Page 106 - The Real Work Of Data Science Turning Data Into Information, Better Decisions, And Stronger Organizations by Ron S. Kenett, Thomas C. Redman (z-lib.org)_Neat
P. 106

Appendix E







             Recent Technical Advances

             in Data Science







             We have taken the position throughout this book that data scientists must do much more than
             technical work. Still in our view, it is critically important that data science builds on solid
               theoretical and technical foundations. So, while a full review is beyond scope, a few remarks
             on technical aspects of data science are in order.
               Fisher (1922) laid the foundations for statistics as a discipline. He considered the object
             of statistical methods to be reducing data into the essential statistics, and he identified three
             problems that arise in doing so:

             1.  specification – choosing the right mathematical model for a population;
             2.  estimation – methods to calculate, from a sample, estimates of the parameters of the
               hypothetical population; and
             3.  distribution – properties of statistics derived from samples.

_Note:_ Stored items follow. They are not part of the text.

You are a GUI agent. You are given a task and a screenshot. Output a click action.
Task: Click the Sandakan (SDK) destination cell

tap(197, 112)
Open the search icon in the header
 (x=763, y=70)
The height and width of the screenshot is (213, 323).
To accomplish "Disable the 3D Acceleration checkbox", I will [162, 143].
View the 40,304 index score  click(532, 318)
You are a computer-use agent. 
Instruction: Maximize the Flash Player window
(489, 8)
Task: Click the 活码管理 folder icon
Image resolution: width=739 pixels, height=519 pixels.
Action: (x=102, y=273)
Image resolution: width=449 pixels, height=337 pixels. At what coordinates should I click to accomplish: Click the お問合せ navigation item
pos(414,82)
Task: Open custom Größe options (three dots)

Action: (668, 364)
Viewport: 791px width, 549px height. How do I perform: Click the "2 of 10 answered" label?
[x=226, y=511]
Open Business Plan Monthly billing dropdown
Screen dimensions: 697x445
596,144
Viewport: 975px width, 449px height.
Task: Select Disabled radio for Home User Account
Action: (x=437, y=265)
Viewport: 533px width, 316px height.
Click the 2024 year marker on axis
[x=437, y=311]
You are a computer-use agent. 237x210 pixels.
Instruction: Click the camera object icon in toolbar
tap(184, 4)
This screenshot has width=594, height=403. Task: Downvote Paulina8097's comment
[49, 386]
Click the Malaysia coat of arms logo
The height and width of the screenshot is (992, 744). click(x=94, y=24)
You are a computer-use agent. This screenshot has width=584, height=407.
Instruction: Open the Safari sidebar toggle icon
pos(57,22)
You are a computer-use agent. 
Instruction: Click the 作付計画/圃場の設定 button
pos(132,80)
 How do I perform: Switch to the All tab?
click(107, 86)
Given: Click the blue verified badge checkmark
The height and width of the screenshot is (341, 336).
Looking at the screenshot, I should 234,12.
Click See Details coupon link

             Since then, others, some quoted in our book, have built on these foundations. Of particular
             relevance  here,  Tukey  (1962) envisioned  a  data‐centric  development  of  statistics.  Huber
             (2011) and Donoho (2017) celebrated the 50th anniversary of Tukey’s paper with an outlook
             on the role of statistics and reference to data science. Data science, which pulls together
             domain knowledge, computer science/IT, and statistics, builds further still, and today’s data
             scientist has a large variety of powerful methods, such as regression, ANOVA, visualization,
             Bayesian methods, statistical control, neural networks (e.g. machine learning), bootstrapping
             and cross validation, cluster analysis, text analytics, logistic regression, structural equation
             models, time‐series analysis, decision trees, association rules, and so on, at his or her
             disposal.
               We are hopeful that data science will continue to grow, with better and better methods for
             analyzing data; extracting the essential information; interpreting, presenting, and summarizing
             results; and making valid inferences. These in turn will require better technical methods for
             accessing, manipulating, storing, searching, and sorting data.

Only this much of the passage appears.